The clear lesson from all this is that, if you want to have a civic administration that delivers and is able to cope with calamities, it is necessary in the first place to have a proper governance structure.
 
The latest spells of rain have at last made the Karnataka government wake up to the need to restructure the civic administration of Bangalore.
 
The state cabinet has debated and will hopefully take a decision soon to merge the seven satellite city corporations with the main Bangalore Mahanagara Palike so that a single authority supervises what has become a single, undifferentiated urban mass.
 
This wisdom has come rather late in the day.
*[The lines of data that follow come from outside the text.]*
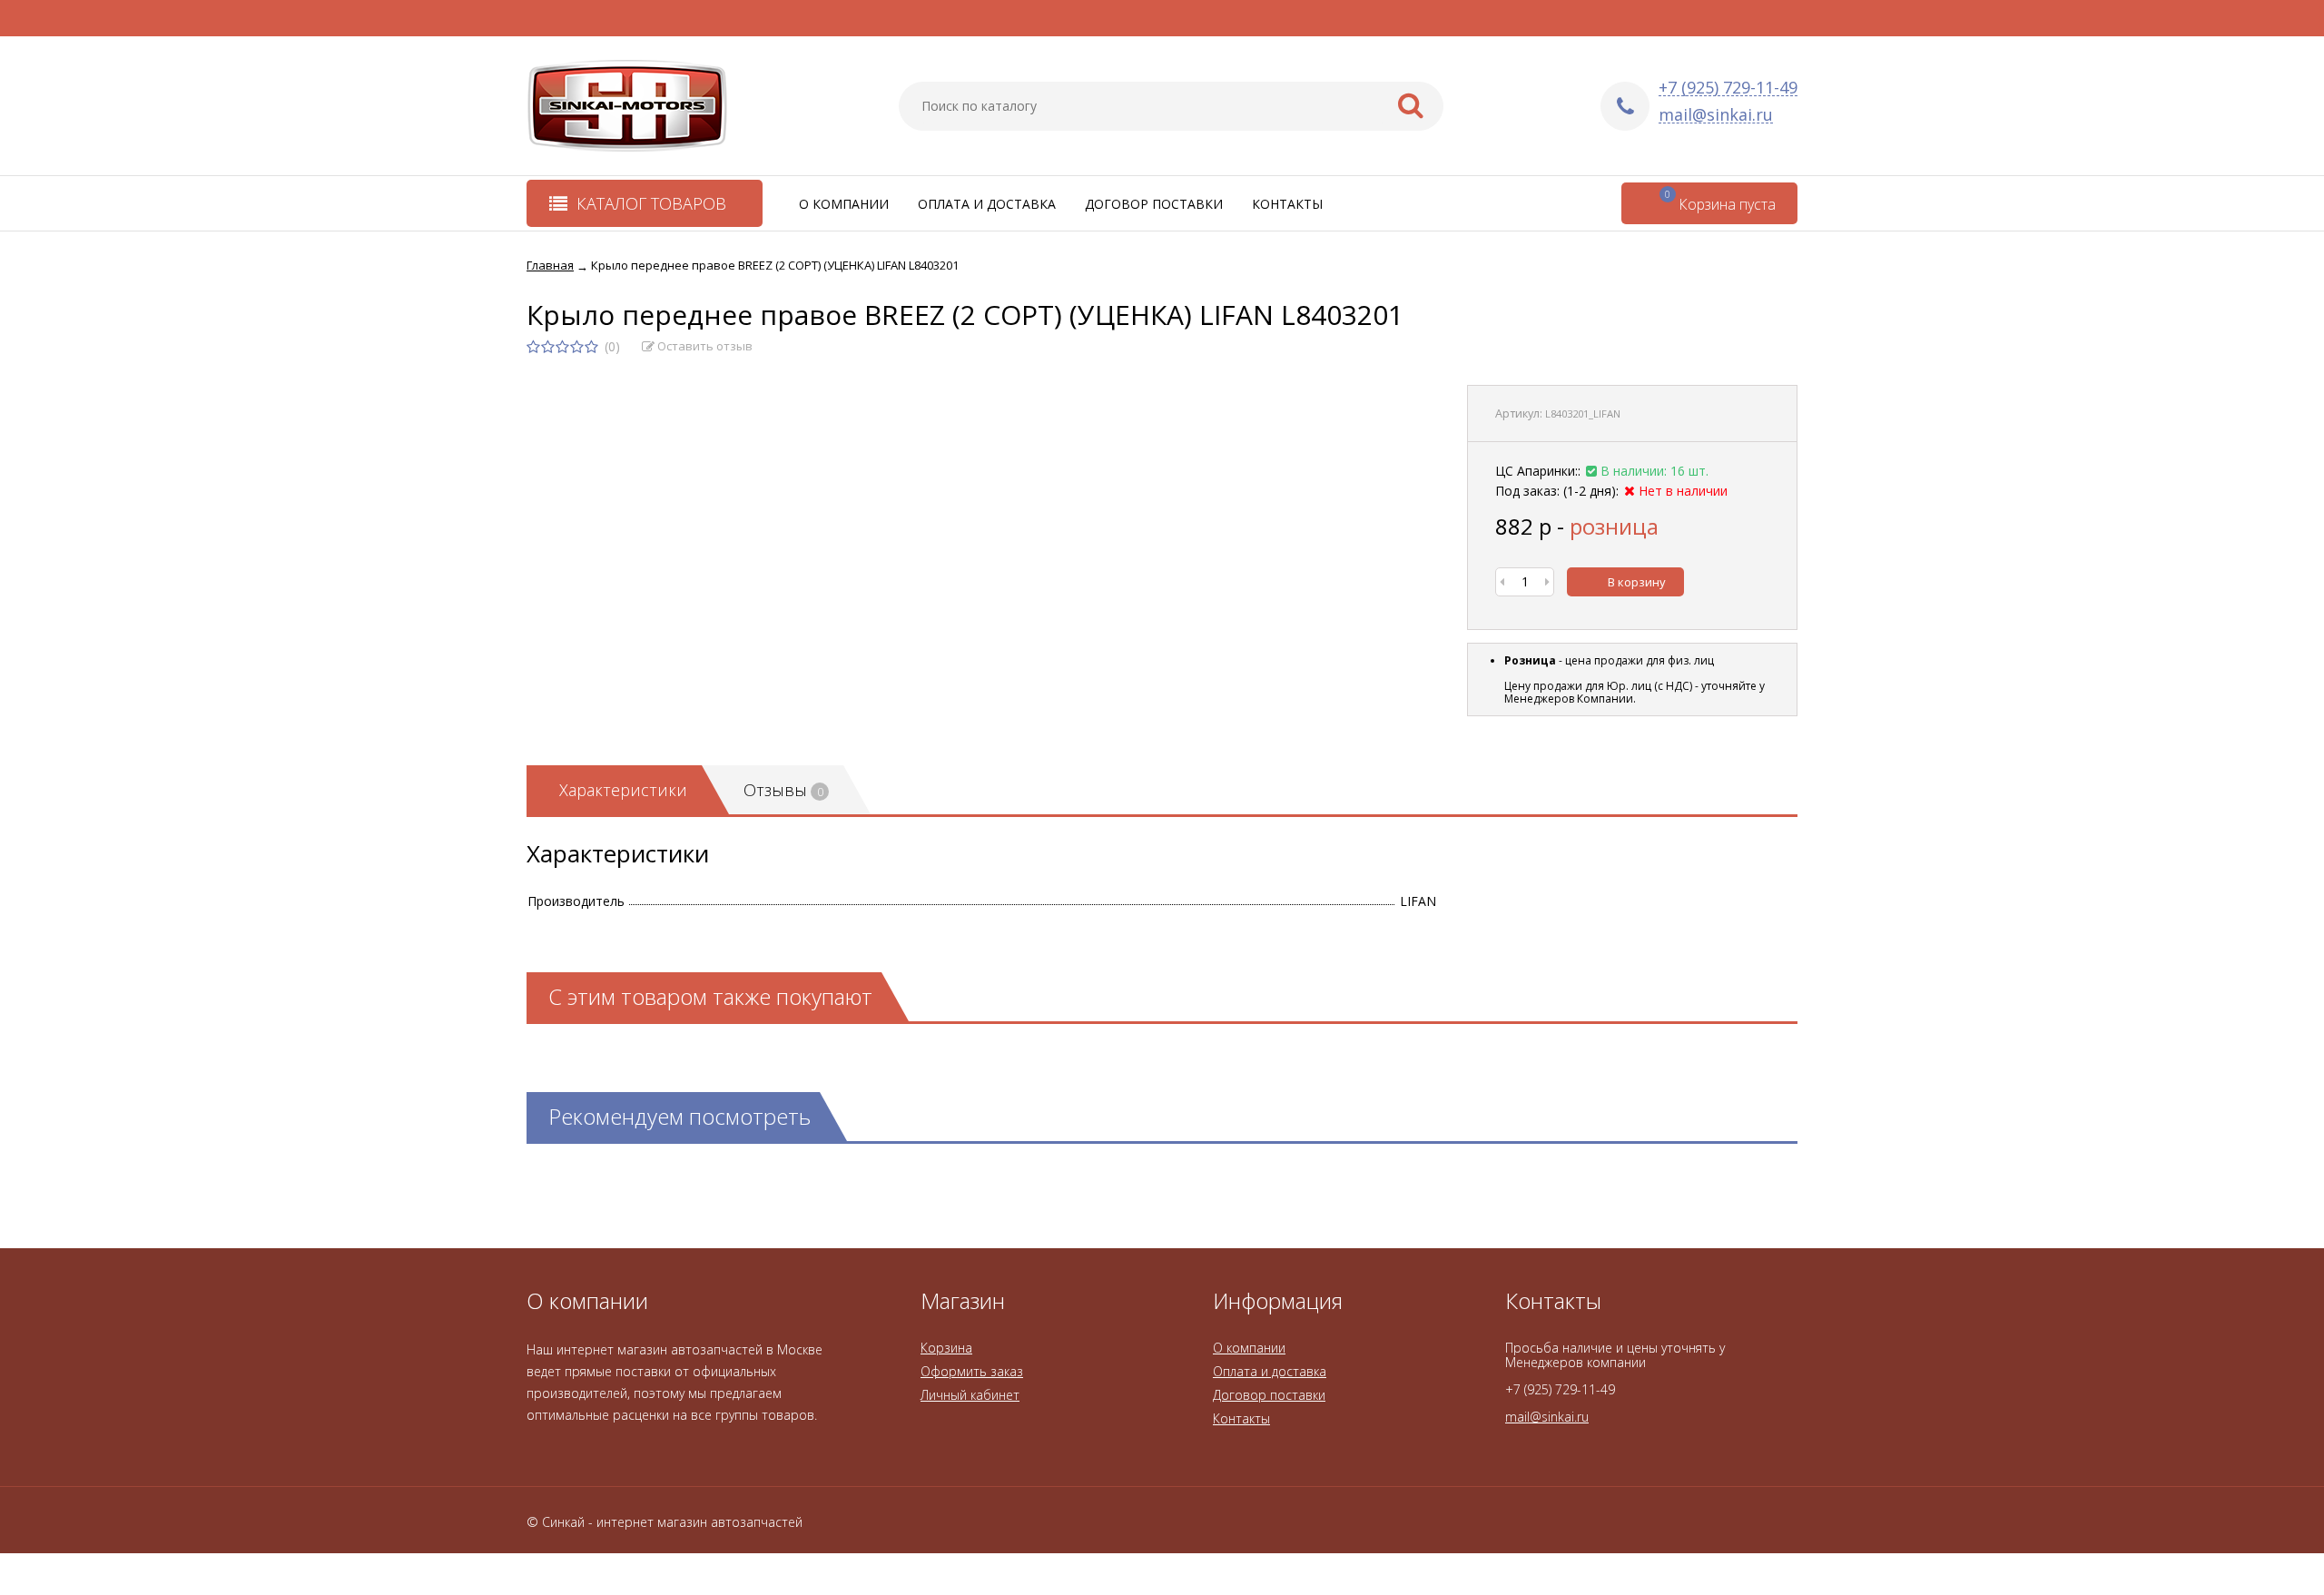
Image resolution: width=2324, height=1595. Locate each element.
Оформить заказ (972, 1371)
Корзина (946, 1347)
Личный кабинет (970, 1394)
When, just a fortnight earlier, the Infosys chairman N R Narayana Murthy and the head of a local NGO, Janagraha (Ramesh Ramanathan), made a presentation on restructuring the civic administration to the Janata Dal (Secular) chief H D Deve Gowda and the chief minister, Dharam Singh, the former didn't like it one bit.
 
He has since variously said that you cannot change systems in a day and accused Mr Murthy of not knowing the realities prevailing in the countryside.
 
To his credit, Mr Dharam Singh found the exercise informative but it is doubtful if he can do much on his own when his major coalition partner is not interested in serious change.
 
Constitutional amendments have succeeded in transferring a lot of powers to panchayats, and Karnataka is a leader in this, but the record of delegation of powers to urban bodies has been more varied.
 
Quite simply, state-level politicians have to give up the privilege of the state government exercising de facto control over urban bodies wherever they still do.
 
Otherwise, civic administrations like those in Bangalore and Mumbai will continue to make a mess of things. Bangalore currently presents a pathetic sight, with petty contractors, beholden to councillors, using antediluvian technology to execute civic works that do not deliver.
 
For things to improve, having one authority instead of many will have to be the first of many reforming steps. Decentralisation, delegation of powers and regional planning will have to follow.